“There’s my girl,” she whispered as she held on to me. Finally, she reached out and stroked my hair a few times. “You look so pretty today. So happy.”
“I am happy, Mom,” I assured her quickly. “Promise.”
She pressed her fingers to the middle of my forehead and chanted softly, “Om shanti…shanti…shanti.”
It was the Sanskrit word for peace, and touching the middle of my forehead was like connecting to my center of consciousness, my third eye. I closed my eyes and felt my shoulders relax. When repeated three times, Shanti was said to safeguard the receiver from the three stresses or disturbances brought on by nature, by the modern world, and by one’s own negativity.
I opened my eyes and met her worried gaze. “I swear I’m okay.”
She sniffled once, then nodded. No tears, thank goodness. I had sympathetic tear ducts and nobody got away with crying alone when I was around.
“It’s wonderful to be here, Rebecca,” Derek said as he clicked his key to lock the car doors. “Thank you for inviting us.”
Derek was the only person besides Guru Bob who called my mother by her formal name. She usually corrected people and told them, “Call me Becky,” but when Derek did it, she would go all giggly. It might’ve had something to do with that accent of his.

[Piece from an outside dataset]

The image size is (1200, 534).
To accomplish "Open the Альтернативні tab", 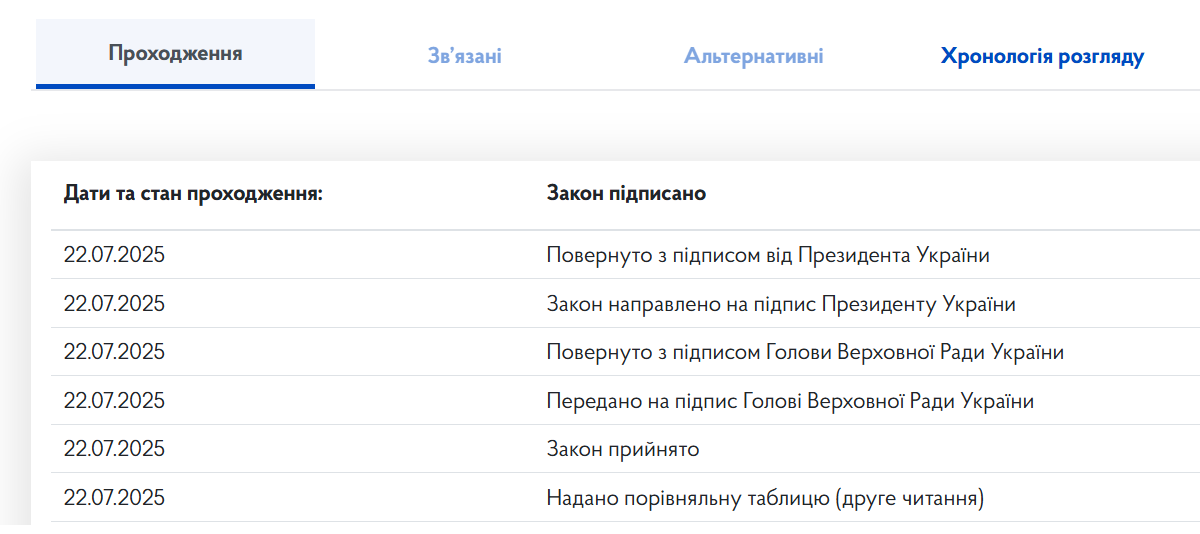I will 753,56.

“It’s our pleasure,” Mom said, patting his arm as we all strolled up the walkway to the front porch. “We’re just thrilled you’re willing to spend time here with the old folks.”
I snorted at that line. My parents looked and acted younger than anyone I knew. My siblings and I had been teasing them about their youthful exuberance for years now.
“It’s such a beautiful day, isn’t it?” Mom said cheerfully. “I hope you’re hungry because I’ve made way too much food for lunch.”
Derek tried to be casual, but I could swear I saw his ears perk up. “Did you happen to make your Crazy Delicious Apple Crisp?”
Derek was a junkie for Mom’s apple crisp. She made it with apples picked fresh from her small orchard growing on the side of the hill below the back terrace. The spicy, lightly sweetened apples were topped with crunchy, crumbly, crispy layers of deliciousness, and she served it with a hard caramel sauce that made grown men moan.
“Of course I did,” Mom said. “I made it just for you.”
“I don’t suppose you’d consider running away with me, would you?”
Mom beamed like a schoolgirl. “Silly man.”
“Don’t tease me, Rebecca,” Derek said, touching his hand to his heart. “When it comes to your apple crisp, I’m deadly serious.”
Dad slapped Derek’s back jovially. “Don’t blame you, dude. But I’m afraid I can’t let her go.”
Derek shook his head in mock defeat. “You’re a lucky man, Jim.”
“And a hungry one,” he said, chuckling.
Mom rewarded Derek with a sweet smile as she tucked her hand into Dad’s.
I loved that Derek was able to joke with my parents. For a big, bad, dangerous international spy guy, he had a great dry sense of humor. It was one of the qualities that had first attracted me to him. Well, that, and the fact that he was handsome and strong and sexy and willing to catch me whenever I fainted.
“You’re pretty lucky yourself,” Dad said to Derek.
“Don’t I know it,” Derek said, his lips curving in a private smile for me.
Mom led the way down the wide hall toward the guest room. “I hope it’s okay that I’ve invited the whole town for lunch.”
“The whole town,” Dad repeated emphatically.
Mom waved her hand lightly. “Well, at least fifteen people, anyway.”
“Sounds like a party,” I said.
At the end of the hall, Mom pushed the door open to the guest room, then left us to settle in and unpack before everyone else arrived at noon. The room had formerly been the childhood bedroom I’d shared with my younger sister, China, and often with my friend Robin. Mom had redecorated it in warm brown and taupe shades to accommodate more grown-up visitors. Namely, Derek. Thank goodness, because the shocking-pink Hello Kitty bedspreads and matching lampshades would have been met with his howling laughter.
In my defense, the Hello Kitty motif had been China’s idea. I’d wanted a Nirvana bedspread, but Mom claimed she couldn’t find one.
Twenty minutes later, Derek went off to track down my dad in hopes of doing a little wine-barrel tasting while I headed into the kitchen to help Mom.
She was stirring something in a pot on the stove, but turned when I walked in. “The weather’s so nice, I cleaned off both picnic tables on the terrace.”
“Okay, I’ll set the…Whoa.” I gazed around the kitchen. “You weren’t kidding, Mom. You cooked way too much food.”
“It won’t go to waste,” she said easily.